Activity – All lines holding the string "computer" should be copied from the data below.
(Beginning of Task material)
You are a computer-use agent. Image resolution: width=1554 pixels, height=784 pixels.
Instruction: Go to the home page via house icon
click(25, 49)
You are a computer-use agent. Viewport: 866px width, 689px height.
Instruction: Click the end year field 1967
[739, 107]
(End of Task material)
(Beginning of Task material)
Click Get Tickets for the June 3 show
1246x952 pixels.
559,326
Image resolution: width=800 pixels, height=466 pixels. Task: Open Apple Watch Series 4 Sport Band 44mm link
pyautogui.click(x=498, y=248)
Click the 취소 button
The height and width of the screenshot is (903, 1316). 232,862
(End of Task material)
(Beginning of Task material)
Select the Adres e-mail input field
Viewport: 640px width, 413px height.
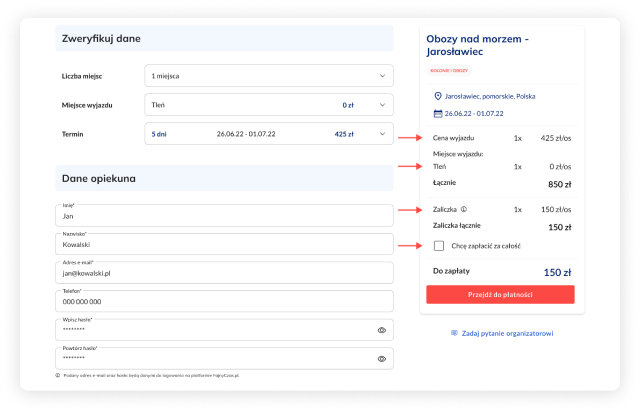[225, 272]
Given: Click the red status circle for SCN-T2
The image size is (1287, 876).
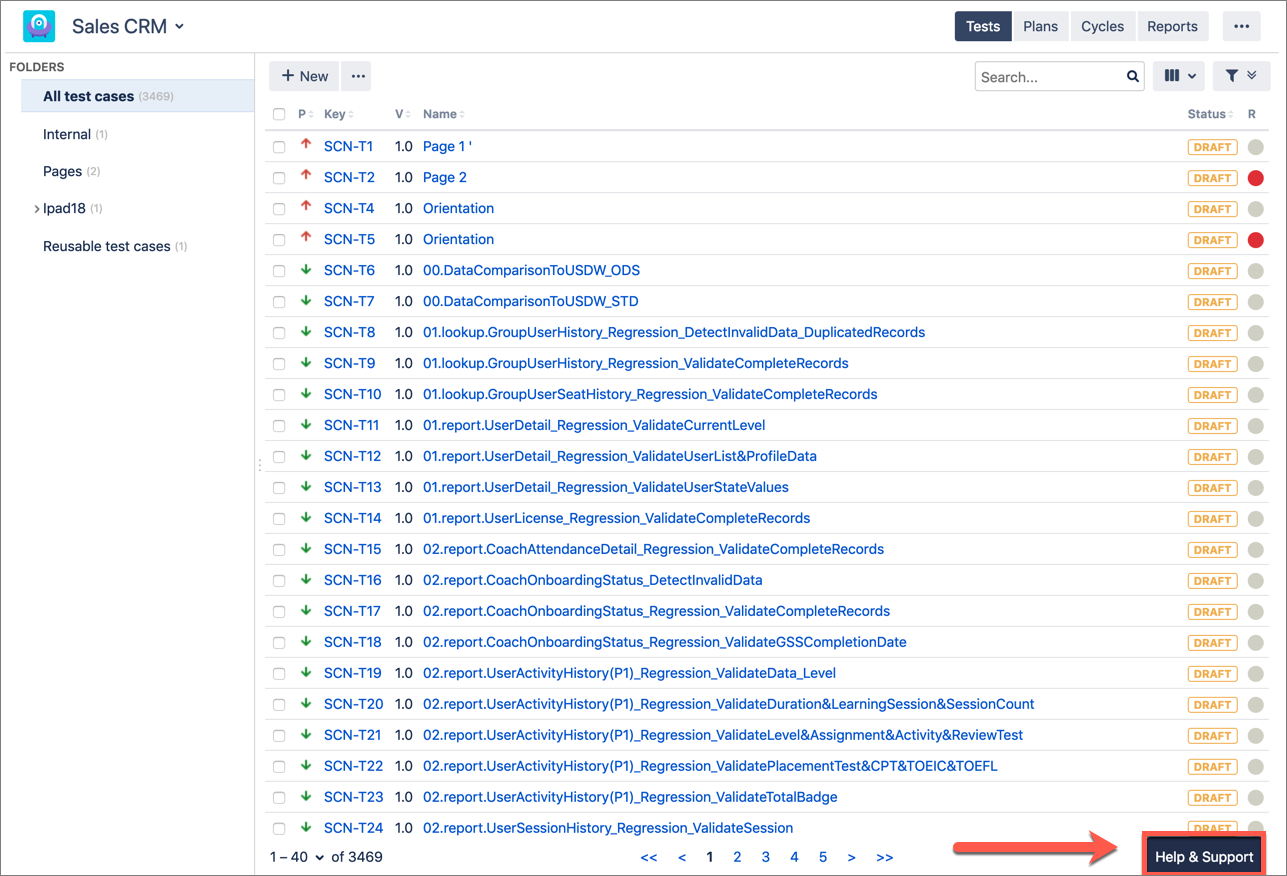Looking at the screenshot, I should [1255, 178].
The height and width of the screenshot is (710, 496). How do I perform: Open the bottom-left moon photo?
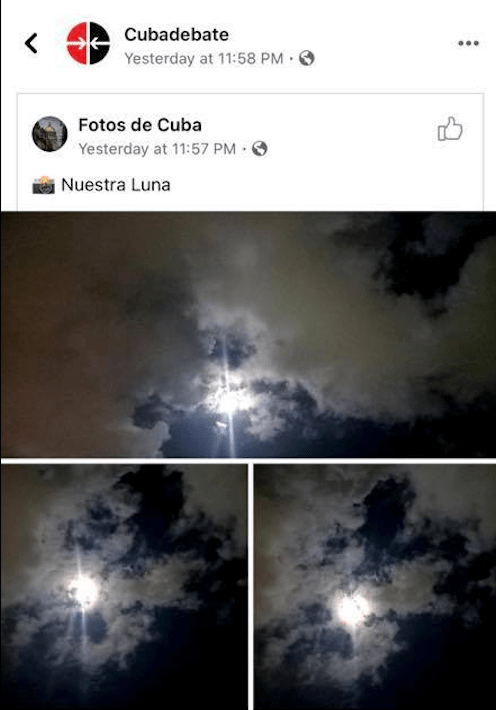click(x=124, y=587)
(End of Task material)
Answer to this problem –
You are a computer-use agent. Image resolution: width=1554 pixels, height=784 pixels.
You are a computer-use agent. Viewport: 866px width, 689px height.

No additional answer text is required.